DOCUMENT.
↓↓↓

Edward Mudge, an interesting man? – Abstract & Video

The following paper was presented at the New Forest Knowledge Conference 2017 entitled: New Forest Historical Research and Archaeology: who’s doing it? Below you will find the abstract of the paper and a video of the paper given if permission to film it was given by the speaker.

Speaker:

John Pemberton, Beaulieu History Society

Abstract

A local man in the early 20th century lived on a boat in a creek on Southampton Water and occupied himself with two very different activities: wildfowling of which it is said he kept illustrated diaries, and taking photographs of local people and places.  He developed the photographs in rooms he rented in an adjoining mill.  Many of his images are now celebrated as reflections of life at that time.  No one appeared to have written his story.  Is the local history society justified in studying him?  Is he interesting or not?  How will it work out?

The Talk

Edward Mudge, an interesting man? – Article

When I first heard of Edward Mudge, he was described as a photographer and wildfowler. People locally who know his name identify it with his iconic photographs. Many were made into postcards and their images decorate scores of local books and websites. It was said he kept a diary of his wildfowling activities in which he inserted illustrations. I must say he intrigued me and I decided to investigate him.

↑↑↑

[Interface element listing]
↓↓↓

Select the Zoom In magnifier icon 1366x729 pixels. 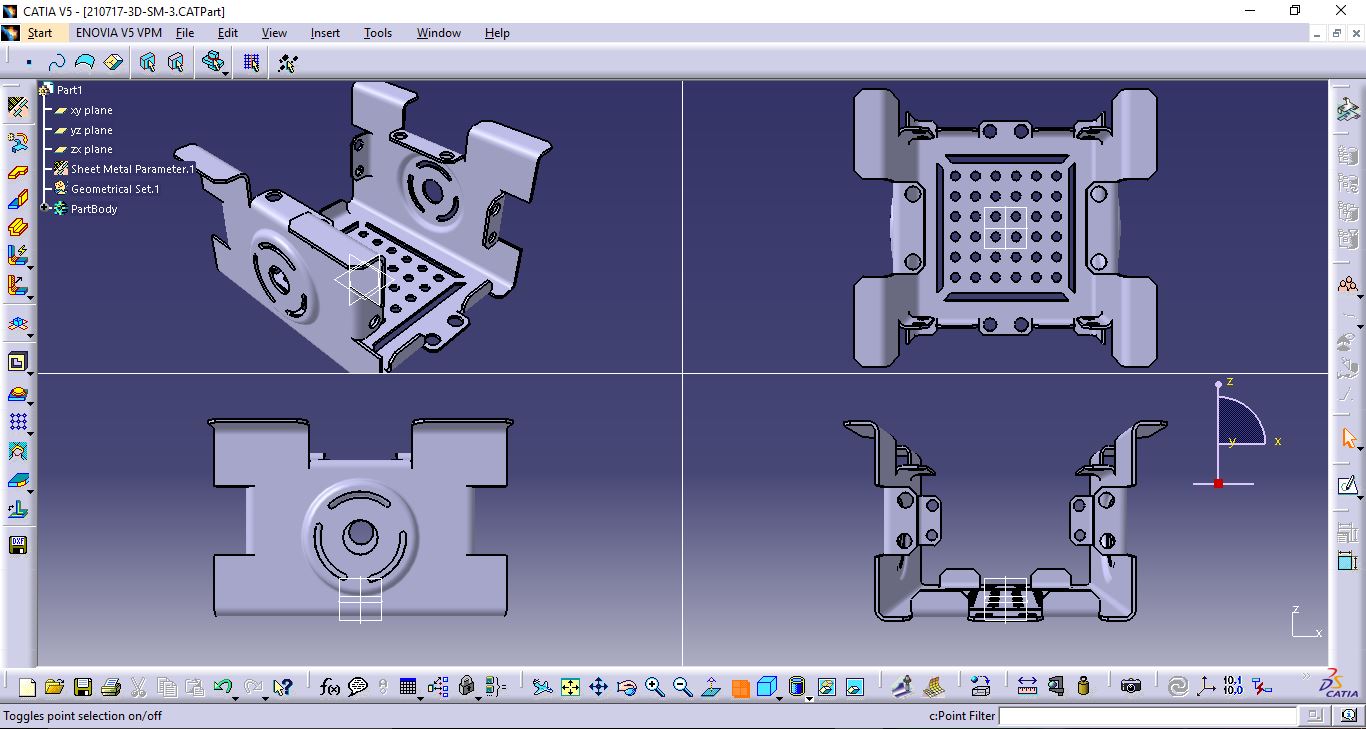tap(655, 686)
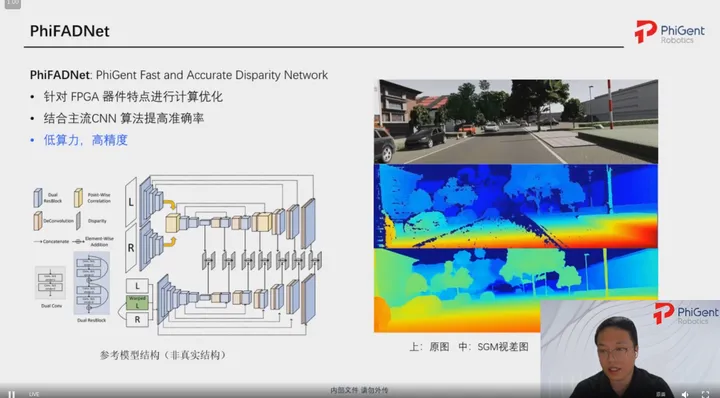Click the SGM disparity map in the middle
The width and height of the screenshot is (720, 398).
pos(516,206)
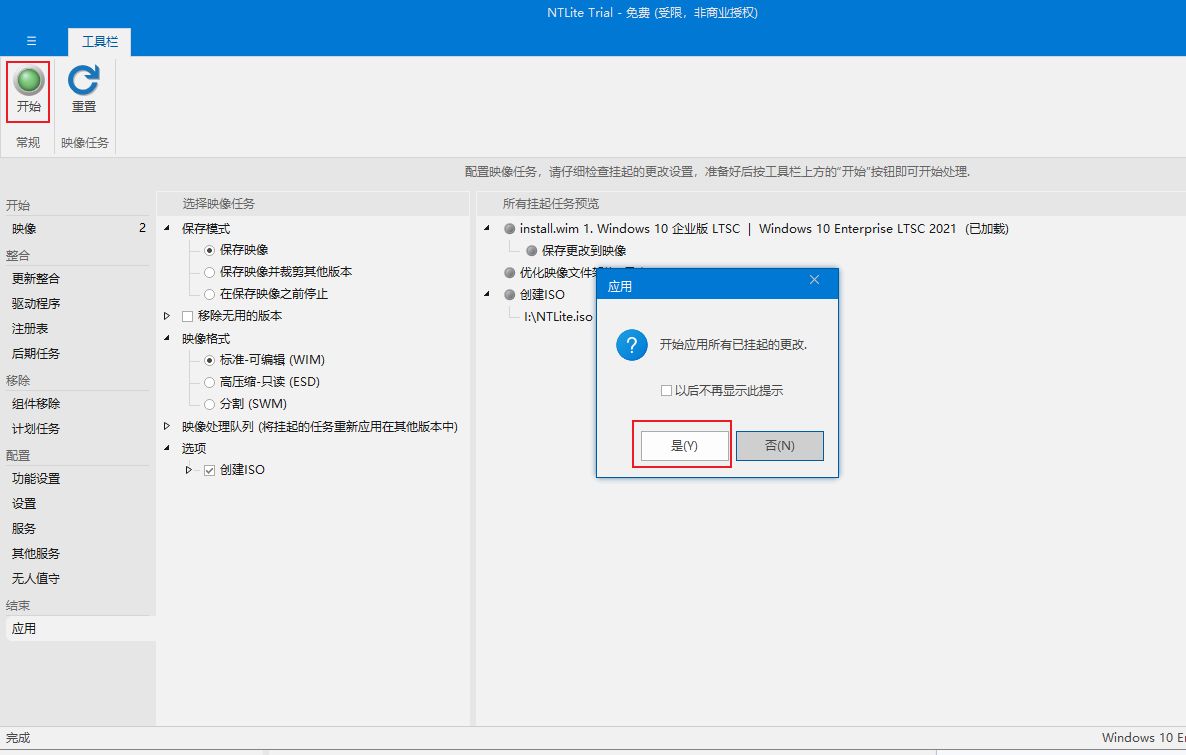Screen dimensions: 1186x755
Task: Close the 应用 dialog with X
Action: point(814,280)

↑↑↑

REQUIREMENTS.
A. Write out each question posed in the abstract of the Edward Mudge paper.
B. In the Edward Mudge text, render this sentence in Spanish: "He developed the photographs in rooms he rented in an adjoining mill."
C. Resume the article about Edward Mudge, picking up right after its last sentence.
The listing has no connection to the text about Edward Mudge.

PER-TASK ANSWERS.
A.
Is the local history society justified in studying him?
Is he interesting or not?
How will it work out?

B. Revelaba las fotografías en habitaciones que alquilaba en un molino contiguo.

C.
Records show that Edward was born in Southampton in 1881 to a family of tinsmiths. In 1904, he moved across Southampton Water to the Fawley area, in what is now known as the Waterside. He is known to have lived on a house boat in Ashlett Creek from then. There is a photo by him of Ashlett Creek, possibly taken in 1908, not long after he arrived there. The mill building shown still exists, now part occupied by a sailing club.

Nowadays Ashlett Creek is an environmental anomaly; a small muddy creek off Southampton Water. It is sandwiched between the chemical industry of Fawley oil refinery on one side and oil-powered Fawley power station, now closed, on the other side.

Back in the early 20th century it was a reed-filled creek with the tide mill milling corn, and indeed Mudge was known to have a dark room for developing his photographs in the attic of the mill. From this base he must have undertaken his photographic activities, and his wildfowling presumably among the reeds of Ashlett Creek, and elsewhere on Southampton Water.

I arranged some of interviews with people who had an interest in him, and found out no one has ever been close to publishing a history of him. One of the interviews was with Graham Parkes of Waterside Heritage Centre in Hythe, and another with a woman who I was told was Edward’s ‘niece’, which was at least one generation out of step. She turned out fortunately to be his granddaughter and remembered him well.

Ashlett Creek in the early 20th century

I tried to discover what wildfowling he did. Was it merely stalking the ducks, geese and other wildfowl and drawing them, or did he shoot them?

Admittedly somewhat naively, I did not know. Graham Parkes told me the answer. He said loudly, “bang, bang, dead”. Mudge sold the carcasses of the birds for their meat to a game dealer, probably to supplement a rather meagre income from photography.

Wildfowling and photography were the passions of his life. When he wasn’t shooting the fowl, he was to be seen out on his bicycle pedalling through the villages and countryside along Southampton Water. Over the decades he took many thousands of photographs. On the back of his bike he had a wooden box in which he kept his camera and other photographic equipment. Only much later did he have a small car.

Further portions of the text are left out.